DIRECTIONS | Provide the records once more, identical to the original.

RECORDS SHOWN |
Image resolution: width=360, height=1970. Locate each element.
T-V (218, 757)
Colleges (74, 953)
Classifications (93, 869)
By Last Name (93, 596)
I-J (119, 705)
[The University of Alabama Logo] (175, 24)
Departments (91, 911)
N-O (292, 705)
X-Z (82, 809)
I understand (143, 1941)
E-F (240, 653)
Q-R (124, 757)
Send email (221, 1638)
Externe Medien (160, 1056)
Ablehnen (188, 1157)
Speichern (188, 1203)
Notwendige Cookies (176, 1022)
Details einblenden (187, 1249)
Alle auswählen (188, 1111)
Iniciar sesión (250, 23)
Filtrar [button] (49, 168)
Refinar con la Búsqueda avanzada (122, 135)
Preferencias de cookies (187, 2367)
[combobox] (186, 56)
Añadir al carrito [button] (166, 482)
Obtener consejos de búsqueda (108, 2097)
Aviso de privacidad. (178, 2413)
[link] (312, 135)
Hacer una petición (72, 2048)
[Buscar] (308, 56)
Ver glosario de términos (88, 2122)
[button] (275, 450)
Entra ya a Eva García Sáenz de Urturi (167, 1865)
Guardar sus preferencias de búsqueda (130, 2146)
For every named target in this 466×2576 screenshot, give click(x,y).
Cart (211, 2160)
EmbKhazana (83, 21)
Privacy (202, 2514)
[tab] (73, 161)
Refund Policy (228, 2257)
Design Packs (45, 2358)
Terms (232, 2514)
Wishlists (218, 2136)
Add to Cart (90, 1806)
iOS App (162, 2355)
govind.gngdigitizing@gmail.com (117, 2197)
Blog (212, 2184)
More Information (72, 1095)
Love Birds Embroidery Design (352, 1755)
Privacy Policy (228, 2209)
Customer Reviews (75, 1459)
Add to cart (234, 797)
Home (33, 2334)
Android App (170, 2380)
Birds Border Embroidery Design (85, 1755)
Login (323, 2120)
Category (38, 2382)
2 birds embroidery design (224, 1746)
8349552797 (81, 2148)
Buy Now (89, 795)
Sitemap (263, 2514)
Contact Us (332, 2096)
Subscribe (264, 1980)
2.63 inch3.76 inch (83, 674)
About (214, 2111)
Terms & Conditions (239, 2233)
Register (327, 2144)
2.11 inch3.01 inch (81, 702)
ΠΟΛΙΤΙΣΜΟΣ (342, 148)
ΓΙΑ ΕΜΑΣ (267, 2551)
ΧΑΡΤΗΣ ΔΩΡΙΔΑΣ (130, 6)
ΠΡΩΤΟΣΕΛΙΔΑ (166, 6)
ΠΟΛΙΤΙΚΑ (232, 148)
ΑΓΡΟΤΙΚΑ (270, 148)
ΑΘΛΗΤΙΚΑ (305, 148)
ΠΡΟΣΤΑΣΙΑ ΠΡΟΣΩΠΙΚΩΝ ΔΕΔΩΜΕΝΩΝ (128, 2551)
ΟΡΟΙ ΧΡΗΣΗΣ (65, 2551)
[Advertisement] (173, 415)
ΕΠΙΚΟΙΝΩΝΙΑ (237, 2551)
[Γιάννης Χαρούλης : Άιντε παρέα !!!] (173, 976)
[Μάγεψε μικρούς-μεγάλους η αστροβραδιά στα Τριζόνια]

ANSWER SECTION |
Image resolution: width=360, height=1970. Locate each element.
T-V (218, 757)
Colleges (74, 953)
Classifications (93, 869)
By Last Name (93, 596)
I-J (119, 705)
[The University of Alabama Logo] (175, 24)
Departments (91, 911)
N-O (292, 705)
X-Z (82, 809)
I understand (143, 1941)
E-F (240, 653)
Q-R (124, 757)
Send email (221, 1638)
Externe Medien (160, 1056)
Ablehnen (188, 1157)
Speichern (188, 1203)
Notwendige Cookies (176, 1022)
Details einblenden (187, 1249)
Alle auswählen (188, 1111)
Iniciar sesión (250, 23)
Filtrar [button] (49, 168)
Refinar con la Búsqueda avanzada (122, 135)
Preferencias de cookies (187, 2367)
[combobox] (186, 56)
Añadir al carrito [button] (166, 482)
Obtener consejos de búsqueda (108, 2097)
Aviso de privacidad. (178, 2413)
[link] (312, 135)
Hacer una petición (72, 2048)
[Buscar] (308, 56)
Ver glosario de términos (88, 2122)
[button] (275, 450)
Entra ya a Eva García Sáenz de Urturi (167, 1865)
Guardar sus preferencias de búsqueda (130, 2146)
For every named target in this 466×2576 screenshot, give click(x,y).
Cart (211, 2160)
EmbKhazana (83, 21)
Privacy (202, 2514)
[tab] (73, 161)
Refund Policy (228, 2257)
Design Packs (45, 2358)
Terms (232, 2514)
Wishlists (218, 2136)
Add to Cart (90, 1806)
iOS App (162, 2355)
govind.gngdigitizing@gmail.com (117, 2197)
Blog (212, 2184)
More Information (72, 1095)
Love Birds Embroidery Design (352, 1755)
Privacy Policy (228, 2209)
Customer Reviews (75, 1459)
Add to cart (234, 797)
Home (33, 2334)
Android App (170, 2380)
Birds Border Embroidery Design (85, 1755)
Login (323, 2120)
Category (38, 2382)
2 birds embroidery design (224, 1746)
8349552797 (81, 2148)
Buy Now (89, 795)
Sitemap (263, 2514)
Contact Us (332, 2096)
Subscribe (264, 1980)
2.63 inch3.76 inch (83, 674)
About (214, 2111)
Terms & Conditions (239, 2233)
Register (327, 2144)
2.11 inch3.01 inch (81, 702)
ΠΟΛΙΤΙΣΜΟΣ (342, 148)
ΓΙΑ ΕΜΑΣ (267, 2551)
ΧΑΡΤΗΣ ΔΩΡΙΔΑΣ (130, 6)
ΠΡΩΤΟΣΕΛΙΔΑ (166, 6)
ΠΟΛΙΤΙΚΑ (232, 148)
ΑΓΡΟΤΙΚΑ (270, 148)
ΑΘΛΗΤΙΚΑ (305, 148)
ΠΡΟΣΤΑΣΙΑ ΠΡΟΣΩΠΙΚΩΝ ΔΕΔΩΜΕΝΩΝ (128, 2551)
ΟΡΟΙ ΧΡΗΣΗΣ (65, 2551)
[Advertisement] (173, 415)
ΕΠΙΚΟΙΝΩΝΙΑ (237, 2551)
[Γιάννης Χαρούλης : Άιντε παρέα !!!] (173, 976)
[Μάγεψε μικρούς-μεγάλους η αστροβραδιά στα Τριζόνια]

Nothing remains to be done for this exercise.